ZIELSETZUNG: Gib aus dem Spielbericht den Abschnitt erneut wieder, der mit den Worten um „ohc mtv Die Wünsdorfer“ beginnt und mit „dem Meisterschaftsrennen. Mehr...“ endet, und tausche darin „sensationell“ gegen „überraschend“ aus.

VORLIEGENDER TEXT:

------

Wenn der Wolf in Not ist... 

ohc mtv Die Wünsdorfer Wölfe haben ihr letztes Auswärtsspiel der Saison beim Oranienburger HC II sensationell mit 28:22 und umgehen damit den finalen Showdown um den Klassenerhalt am letzten Spieltag gegen Bad Freienwalde. Das Rudel nutzte dabei einen günstigen Moment und nahm den HVB-Pokalsieger mit einer dominanten Vorstellung aus dem Meisterschaftsrennen. Mehr...

 

von Conrad Hipp

„Hier regiert der MTV“, hallt es aus dem Mittelkreis der Oranienburger MBS-Arena am Sonntagnachmittag. Ein gut gefüllter und lautstarker Gästeblock stimmt im Takt mit ein, lässt die Gesänge auch von der Tribüne durch die Arena tanzen. Ansonsten sieht man einige lange Gesichter, die das gerad Geschehene versuchen zu verstehen. Der OHC II wollte die Saison mit dem Aufstieg aus der Brandenburgliga in die Oberliga Ostsee-Spree krönen und später noch mit dem Sieg im HVB-Pokal veredeln. Doch statt nach sonnigem Strand-Cocktail schmeckte diese Pleite eher nach Spreewasser aus der Hauptstadt.

Die Geschichte der Reihe nach: In der MBS-Arena Oranienburg werden die Uhren zunächst etwas nach hinten gestellt. Das Spiel zwischen dem Oranieburger HC II und den abstiegsbedrohten Wünsdorfer Wölfen beginnt mit einer Viertelstunde Verspätung, da die vorige Partie deutlich länger brauchte als erwartet. Zeit, um nochmal aufmerksam zu lauschen, dass der OHC II in diesem Sommer am Final-Four-Turnier des HVB-Pokals teilnehmen wird und diesen (zuletzt vor der Corona-Pause ausgetragen) zwei Mal in Serie gewinnen konnte. Eine Spielankündigung, die an diesem Tag oftmals wiederholt wird – und offensichtlich auch schon in den Köpfen der Spieler sehr präsent ist. Die Akteure auf der anderen Seite haben etwas anderes in ihren Köpfen – den Klassenerhalt! Nach den Pleiten gegen Wildau und Lübbenau zuletzt rutsche das Rudel am Vortag durch die Siege von Lübbenau gegen Cottbus II und Bad Freienwalde gegen Werder II um zwei Plätze runter, war jetzt auf dem ersten Nicht-Abstiegsplatz. „Wir haben uns in den vergangenen Wochen gewisse Spiele als Eckpunkte gesetzt, bereiteten uns auf diese Spiele vor wie auf eine ganze Saison“, verrät Trainer Ferenc Remes. Heißt: Es ging raus aus der Halle zum Laufen, etwas Fitness und erst danach wird mit dem Ball gearbeitet. Klotzen war angesagt, um am Ende nicht doch unter den Strich zu rutschen. Dazu kam gegen den OHC eine ganz besondere Motivation. „Die Grundlage für das Spiel lag im Hinspiel“, verrät Remes. Das hatte der MTV daheim mit 25:30 verloren. Dabei stieß dem Trainer das Verhalten einiger OHC-Akteure auf. Er erinnerte sich an Stimmen, die sagten: „Die können nichts.“ Aussagen, die er über sein Team so nicht stehen lassen wollte. Remes: „Das saß wie ein Stachel.“ Und der machte das Rudel richtig heiß. Akribisch wurde sich in Video-Analysen aus dem Hinspiel auf jede Stärke der Oranienburger vorbereitet, jede Schwäche ausgelotet. Der Matchplan steht.

------

Einträge aus einem Datensatz
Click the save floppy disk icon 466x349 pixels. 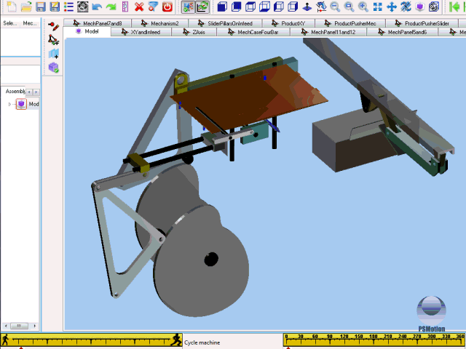point(41,7)
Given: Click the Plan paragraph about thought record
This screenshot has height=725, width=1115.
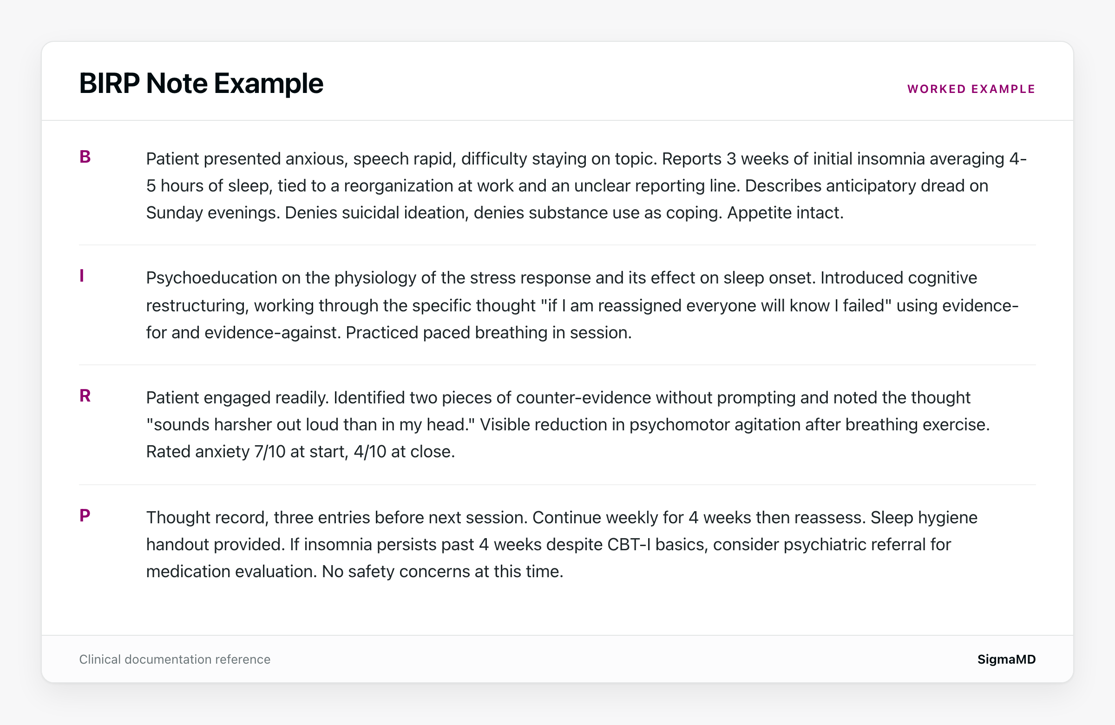Looking at the screenshot, I should [562, 544].
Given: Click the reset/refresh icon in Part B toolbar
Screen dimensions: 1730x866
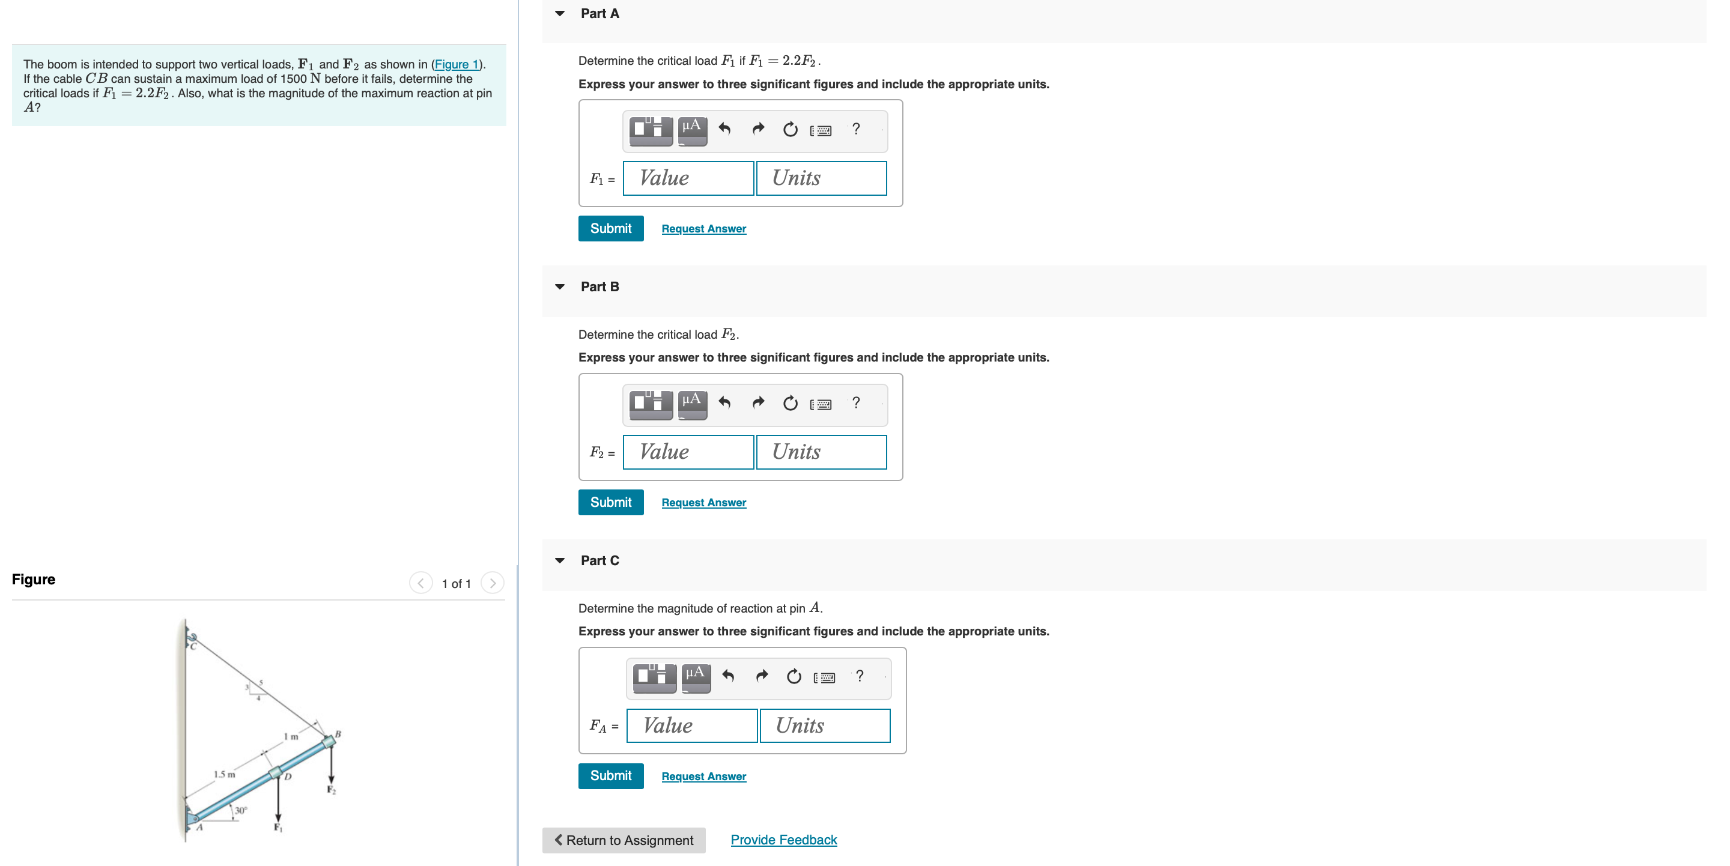Looking at the screenshot, I should (790, 403).
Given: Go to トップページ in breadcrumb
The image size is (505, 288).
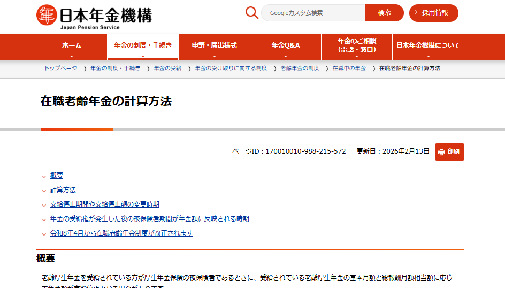Looking at the screenshot, I should (x=60, y=69).
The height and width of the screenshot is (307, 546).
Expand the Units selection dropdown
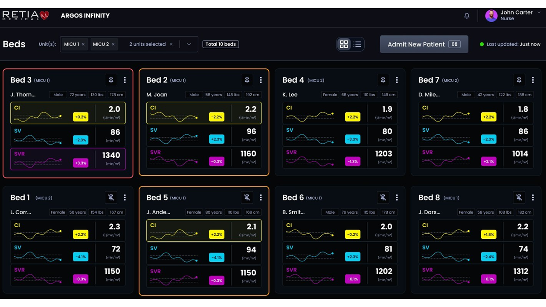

------

ERLEDIGTE AUFGABE:
ohc mtv Die Wünsdorfer Wölfe haben ihr letztes Auswärtsspiel der Saison beim Oranienburger HC II überraschend mit 28:22 und umgehen damit den finalen Showdown um den Klassenerhalt am letzten Spieltag gegen Bad Freienwalde. Das Rudel nutzte dabei einen günstigen Moment und nahm den HVB-Pokalsieger mit einer dominanten Vorstellung aus dem Meisterschaftsrennen. Mehr...